I think it's worth adding another answer from the perspective of orthonormal basis functions ($\sin$/$\cos$). Any time you encode bits onto a carrier by phase shifts, you can do that using two "basis functions”— $\sin$ and $\cos$, basically. $\cos(x) = \sin(x + \tfrac{\pi}2)$. So a $\sin$ is just a $\cos$ with a phase shift. These are like unit vectors from geometry/physics free body diagrams; e.g. $\hat{x}$ and $\hat{y}$.
Just as you can create any vector in two dimensions by various linear combinations of $\hat{x}$ and $\hat{y}$, you can create any phase shift by linear combinations of $\sin$ and $\cos$. They aren't orthogonal unit vectors; they're orthonormal basis functions.

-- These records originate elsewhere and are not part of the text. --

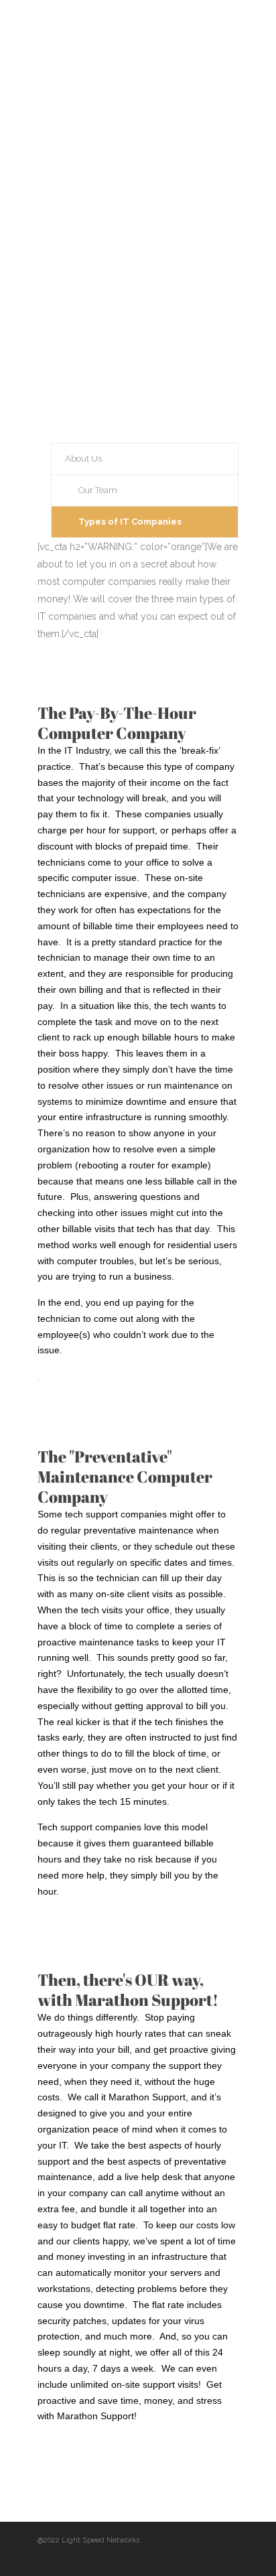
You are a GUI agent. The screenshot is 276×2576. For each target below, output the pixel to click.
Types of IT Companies (130, 522)
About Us (83, 459)
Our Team (97, 490)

So when a receiver gets the phase-shifted signal, it splits it and sends it on two paths. One is correlated with a $\cos$, the other is correlated with a $\sin$, which lets the receiver determine how much $\cos$ is in the signal on the one path and how much $\sin$ is on the signal on the other path. This correlation is like taking a dot product for vectors. And the output is a scalar constant value--a number.
In phase, and quadrature. I values, and $Q$ values. $\cos$ is "in phase" (to itself). $\sin$ is quadrature—$90^{o}$ from the $\cos$.